Life Xtra spoke with a cross section of people to find out what they think about the issue. Their responses are very interesting and thought-provoking.
Judith Nwoye, who is married, says the relationship a single lady once had with close friends changes because “immediately after marriage you can’t have the same closeness you had with your friends, especially the single ones, because your priorities become different from theirs.”
Nwoye adds that: “It is not as if you should totally cut them off. I still relate with mine but that’s once in a while, which is in contrast with when I was single. So certainly, you can’t have that closeness. I don’t even relate with my female friends, not to talk of male friends.”
Azeez Shuaib, however, disagrees with Nwoye’s position. “Why would I cut off all my friends? I know situations make relationships different, but it doesn’t mean I will totally keep all my friends at bay after I am married. They will be with me,” Shuaib said.
He believes every relationship between members of both sexes should be well defined, so it is important a limit is set in all relationships. “It doesn’t matter whether you leave your old friends or not. After all, your new friends could even do worse, if they want to,” he stressed.
For John Odegbami, who is married, there are two categories of friends – the ones dropped along the way and those who are like family. “There are some friends that are like family members and as life puts it, we are all in a moving train. There are also some friends that you drop along the way, while you pick new ones. Now if it’s of the opposite sex, I totally agree that they should be dropped after marriage because there may be some you may have feelings for, or actually even have had something with in the past,” he remarked.
“You may think because you are married, such emotions would die. Yes, they should, but don’t create the fire that will burn your house. It would do you a lot of good if you cut them off completely,” Odegbami argued.
Relating a story from a movie he watched, he added that: “I have seen a movie where a man whose wife still had a male friend after they got married. The woman’s male friend was still single and the lady told him practically everything that happened in her home and her life. A day came when an argument occurred between her and her husband and she turned to her male friend for solace. That singular action changed the entire story. Yes, they are friends, but emotions can always build up, emotions that can be uncontrollable.
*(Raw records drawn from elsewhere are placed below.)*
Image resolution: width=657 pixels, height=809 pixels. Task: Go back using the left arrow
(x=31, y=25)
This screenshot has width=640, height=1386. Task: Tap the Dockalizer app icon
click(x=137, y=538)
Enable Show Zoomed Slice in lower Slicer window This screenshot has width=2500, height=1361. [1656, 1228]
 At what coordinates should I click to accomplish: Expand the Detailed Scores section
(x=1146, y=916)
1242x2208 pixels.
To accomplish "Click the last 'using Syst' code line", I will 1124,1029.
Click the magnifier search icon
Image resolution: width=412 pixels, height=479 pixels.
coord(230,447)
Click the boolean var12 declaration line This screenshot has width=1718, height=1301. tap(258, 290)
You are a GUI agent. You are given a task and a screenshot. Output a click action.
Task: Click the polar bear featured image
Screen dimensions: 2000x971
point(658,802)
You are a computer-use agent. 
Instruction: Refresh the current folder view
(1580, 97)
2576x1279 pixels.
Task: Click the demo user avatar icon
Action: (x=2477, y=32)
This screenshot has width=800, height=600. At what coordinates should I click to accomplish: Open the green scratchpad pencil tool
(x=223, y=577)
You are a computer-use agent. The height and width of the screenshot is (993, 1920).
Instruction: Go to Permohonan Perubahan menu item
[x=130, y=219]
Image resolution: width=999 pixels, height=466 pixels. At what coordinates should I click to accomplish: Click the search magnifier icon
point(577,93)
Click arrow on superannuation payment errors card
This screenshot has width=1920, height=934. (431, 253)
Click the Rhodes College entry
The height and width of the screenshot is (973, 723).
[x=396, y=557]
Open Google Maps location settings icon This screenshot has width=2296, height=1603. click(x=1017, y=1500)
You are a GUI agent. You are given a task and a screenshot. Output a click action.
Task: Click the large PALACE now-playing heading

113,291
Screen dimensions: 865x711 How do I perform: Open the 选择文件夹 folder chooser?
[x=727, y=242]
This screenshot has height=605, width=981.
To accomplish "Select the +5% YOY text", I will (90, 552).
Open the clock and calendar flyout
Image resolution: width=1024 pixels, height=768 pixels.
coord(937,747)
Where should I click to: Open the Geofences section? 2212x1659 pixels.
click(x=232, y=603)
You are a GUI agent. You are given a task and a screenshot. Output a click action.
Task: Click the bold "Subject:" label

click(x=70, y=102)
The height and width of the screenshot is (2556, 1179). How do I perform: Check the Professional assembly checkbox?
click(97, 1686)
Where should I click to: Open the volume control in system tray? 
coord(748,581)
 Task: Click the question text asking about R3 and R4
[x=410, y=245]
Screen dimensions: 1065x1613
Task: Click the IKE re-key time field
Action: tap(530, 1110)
My dad always says that a boy and a girl shouldn’t be close friends, because whether we like it or not, a day will come when their emotions will go wild and eventually escalate.”
Janet Korir related the experience of a friend who she said attended the wedding of another friend in another town about seven hours away from the town she lived in. Korir said:  “My friend risked her life by travelling for seven hours to another town to attend the wedding of a close friend. After the wedding, when my friend got back home, she didn’t hear from her so-called friend again. Even when my friend called her, she didn’t pick until five days later. After five days. Imagine that!”
She added that: “What if something had happened to my friend on her return journey home? What would she have said or done? After how my friend was treated, she made up her mind not to attend weddings in towns outside where she resides. What that lady did to my friend showed that she didn’t value their friendship, hence my friend was not needed anymore.”
She, nevertheless, concluded that: “I don’t think it’s right that you should throw your friends away simply because you have gotten married and they are still single. Inasmuch as you have to be selective about your friends, you shouldn’t just cast them away, especially the ones you have been with through thick and thin.”